Please set down exactly the lines of the listing below from the line containing "Viewport: 1024px width, 669px height." through the line containing "timestamp next to", both lines included, leaving out all other lines.

=== DATA FOR REVIEW ===

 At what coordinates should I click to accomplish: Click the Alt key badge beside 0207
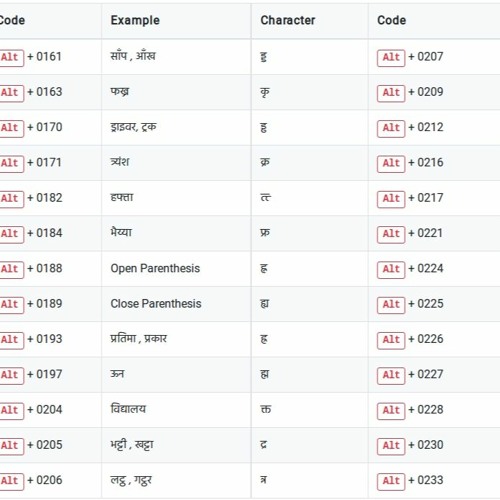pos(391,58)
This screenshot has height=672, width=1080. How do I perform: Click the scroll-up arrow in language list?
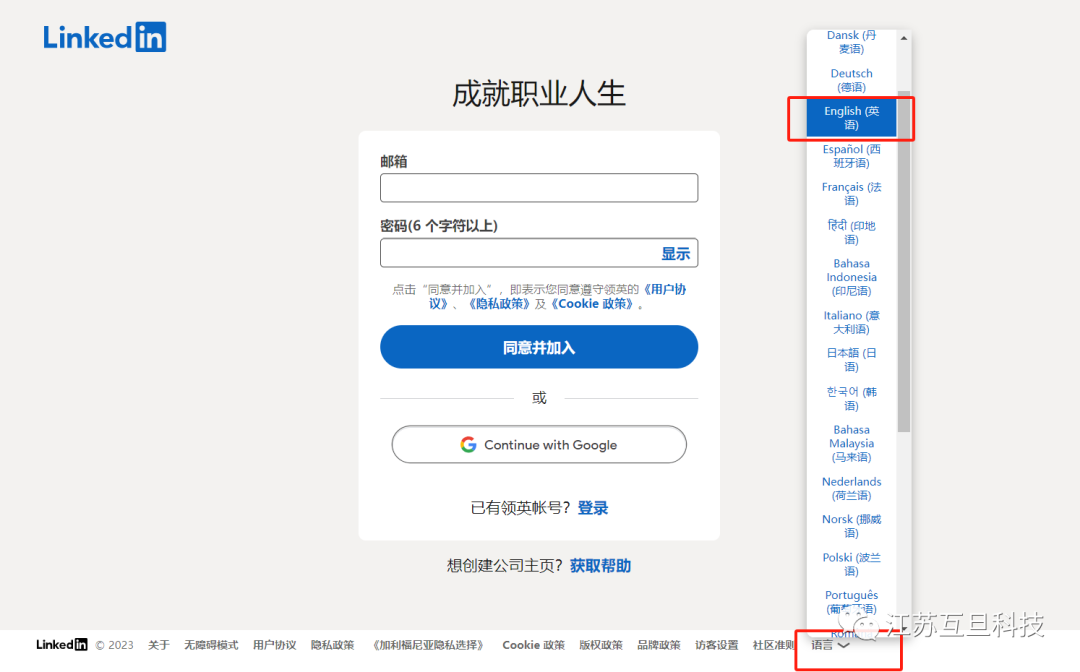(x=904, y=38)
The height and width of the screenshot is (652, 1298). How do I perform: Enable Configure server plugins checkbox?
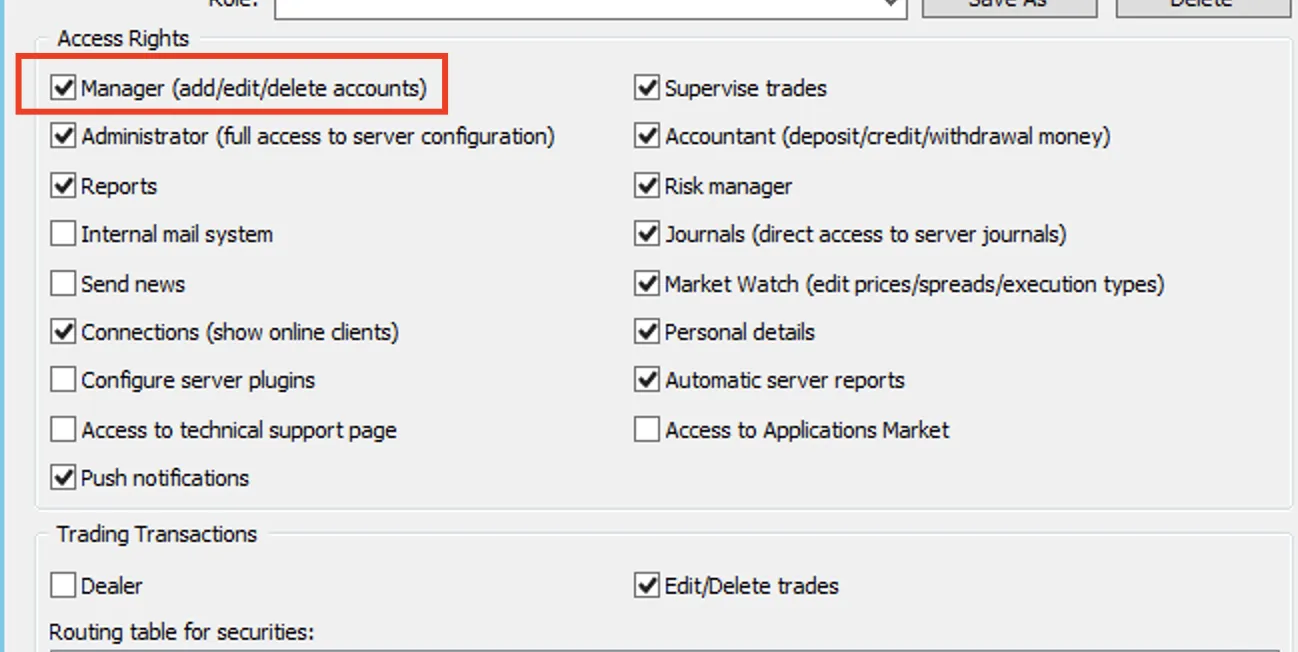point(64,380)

===
=== DATA FOR REVIEW ===

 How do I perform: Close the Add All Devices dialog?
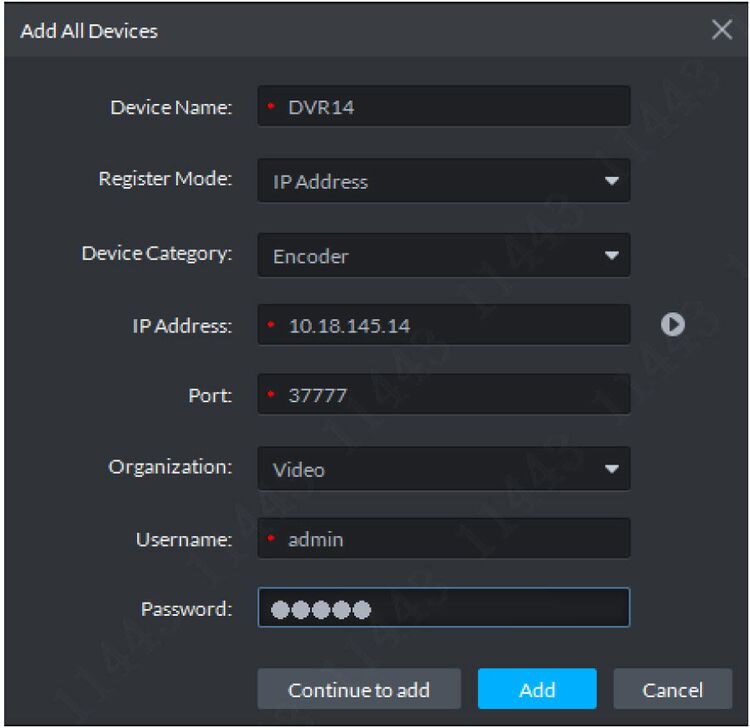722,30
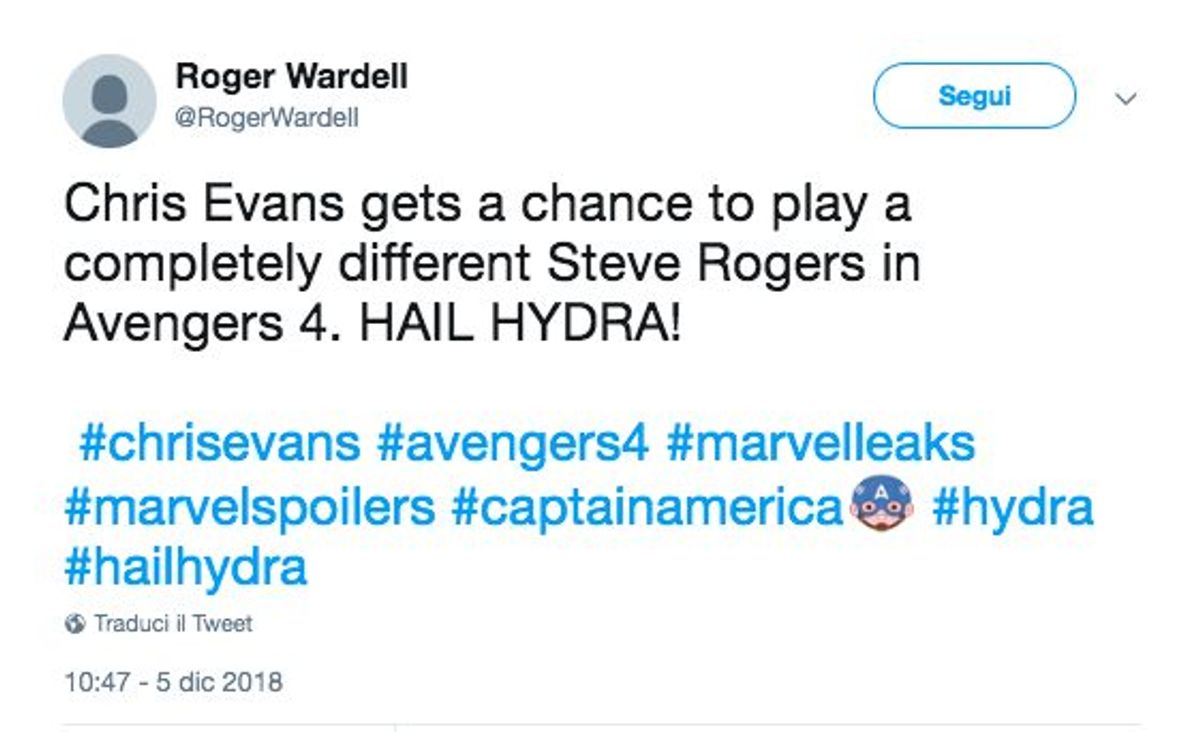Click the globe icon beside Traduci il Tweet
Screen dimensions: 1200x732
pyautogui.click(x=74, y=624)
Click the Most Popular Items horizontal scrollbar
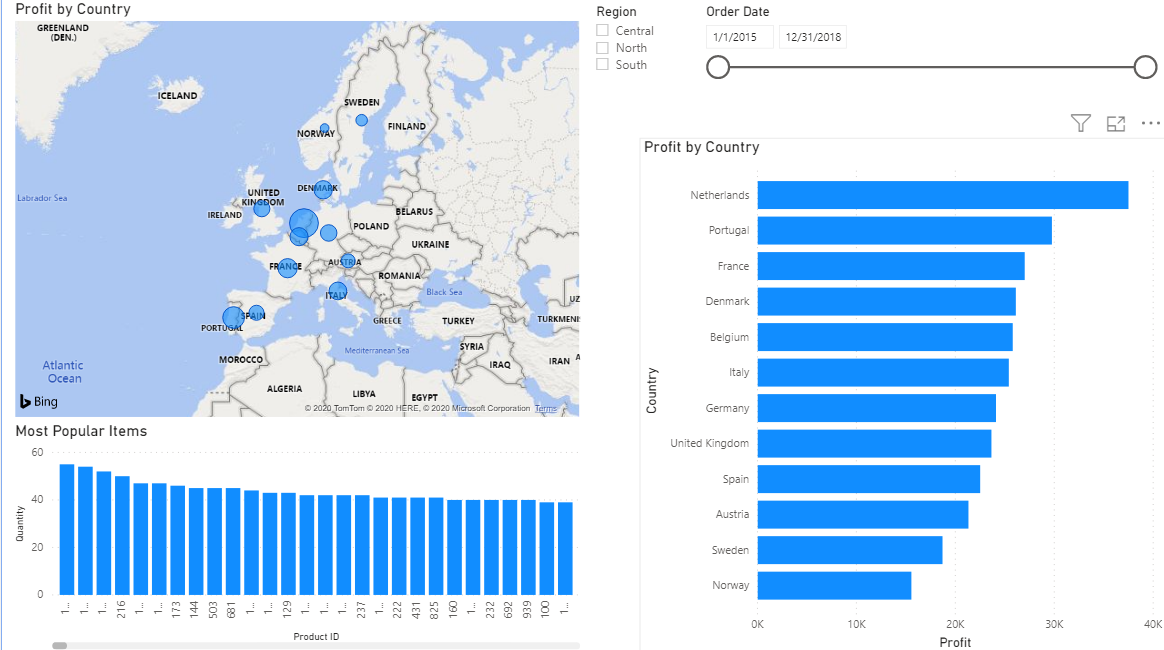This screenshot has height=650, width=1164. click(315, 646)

===
=== DATA FOR REVIEW ===

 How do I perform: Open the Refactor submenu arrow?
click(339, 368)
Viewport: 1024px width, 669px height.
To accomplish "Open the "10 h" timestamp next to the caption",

===

EXERCISE SOLUTION.
Viewport: 1024px width, 669px height.
To accomplish "Open the "10 h" timestamp next to the caption",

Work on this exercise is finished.